Which brings us to the third line of evidence supporting coeducation: research suggesting that single-sex schooling facilitates social stereotypes and prejudice in children. Just as racial segregation enhances racist attitudes among children, gender segregation reinforces sexist attitudes and the view that males and females have categorically different types of intellects. In dozens of studies, we have found that when teachers use group characteristics—whether familiar (“boys and girls”) or arbitrary (T-shirt color)—to label students, children develop stereotypes and biases against the “other” group. By separating the genders into different classrooms, educators lead children to view males and females as deeply different, and reinforce sexism in the culture at large.
On the flip side, other research suggests that coeducation offers boys and girls the chance to learn positive skills from each other. Mixed-sex groupings tend to buffer the bullying that often occurs in same-sex groups of adolescents. Studies of siblings, meanwhile, have found that girls with older brothers tend to be more interested in sports than girls with sisters, whereas boys with twin sisters demonstrate better verbal skills than boys with twin brothers.
Not surprisingly, our Science paper has been triggering some unhappy responses. But one group of critics stands out from our perspective: devoted feminists who believe that single-sex education is uniquely beneficial to girls’ development and who have responded to the article with stories of their own nurturing and empowering experiences at single-sex schools and colleges. We share these feminists’ desire to see every girl and woman respected and supported by her teachers and classroom peers—both as an individual and as a female. We hope to convince these critics of two final points.

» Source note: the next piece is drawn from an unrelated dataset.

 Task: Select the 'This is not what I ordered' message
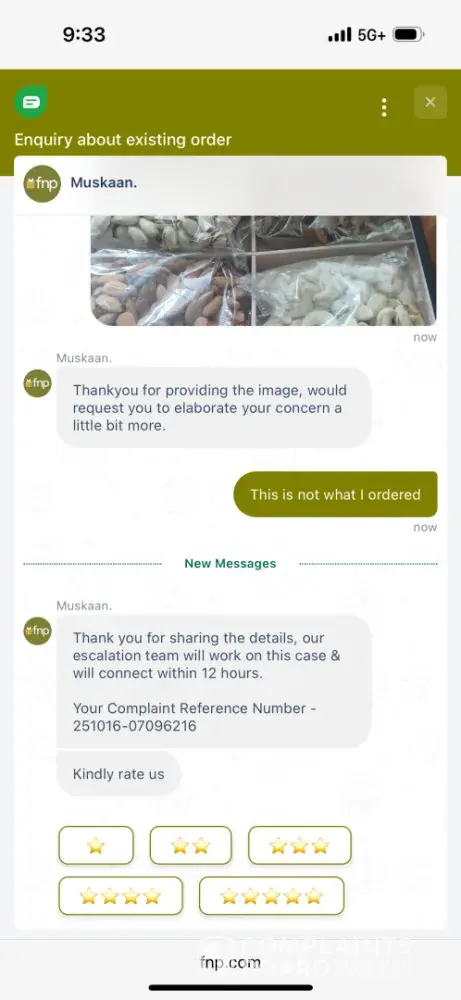[335, 494]
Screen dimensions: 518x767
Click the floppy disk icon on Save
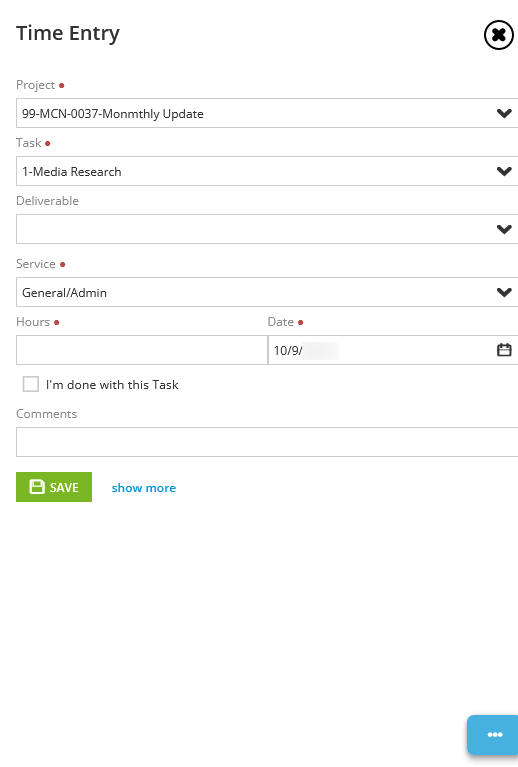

First, feminists need to redouble our efforts to require gender egalitarian environments in our coeducational schools. Evidence suggests that even elementary school-age girls can learn to successfully advocate feminist goals and make allies and advocates of male peers. Whereas single-sex schools model the idea that gender exclusion is the answer to sexism, coeducational schools model the notion that the sexes must work together warmly and supportively. By working for these conditions, feminists can do more to support both girls and boys than by advocating single-sex schooling.
Second, feminists who favor girls’ schools have fallen for the myth that parents and educators can reliably identify particular girls who will benefit from an all-girls’ environment. Most proponents of single-sex schooling readily admit that it is not suitable for all, but they nonetheless believe it should be a choice for a minority of girls (and boys). What “type” of girl is that? There are vague suggestions: girls with low self-confidence who won’t compete with boys; girls with strong libidos who are distracted by boys; girls with low body satisfaction who are embarrassed to be near boys; girls who strongly dislike boys. But none of these beliefs is backed by research, and in fact, still other research tells us that the girls who are successful in single-sex settings are the same ones who would be successful in coeducational classrooms.
In any other situation, when schools offer special educational environments, it is because some diagnostic test is used to identify students (those with dyslexia, say) requiring special learning conditions. But in the absence of such measures, the decision to send a girl to an all girls’ school rests solely on parents’ judgment and is often based on precisely the kind of stereotyping they profess to be protecting their daughters from.
Instead of letting gender exclusion and essentialist attitudes back into schools, we believe feminists should celebrate girls’ dramatic educational achievements in the 40 years since Title IX became law. Hillary Clinton helped reopen the doors to single-sex public education by supporting the Deptartment of Education’s 2006 relaxed regulations of Title IX. We don’t doubt that she did, as she has said, “find her voice” as an undergraduate at Wellesley in the 1960s. But who’s to say that, if she’d gone to Stanford (like Chelsea), she would not have been equally empowered?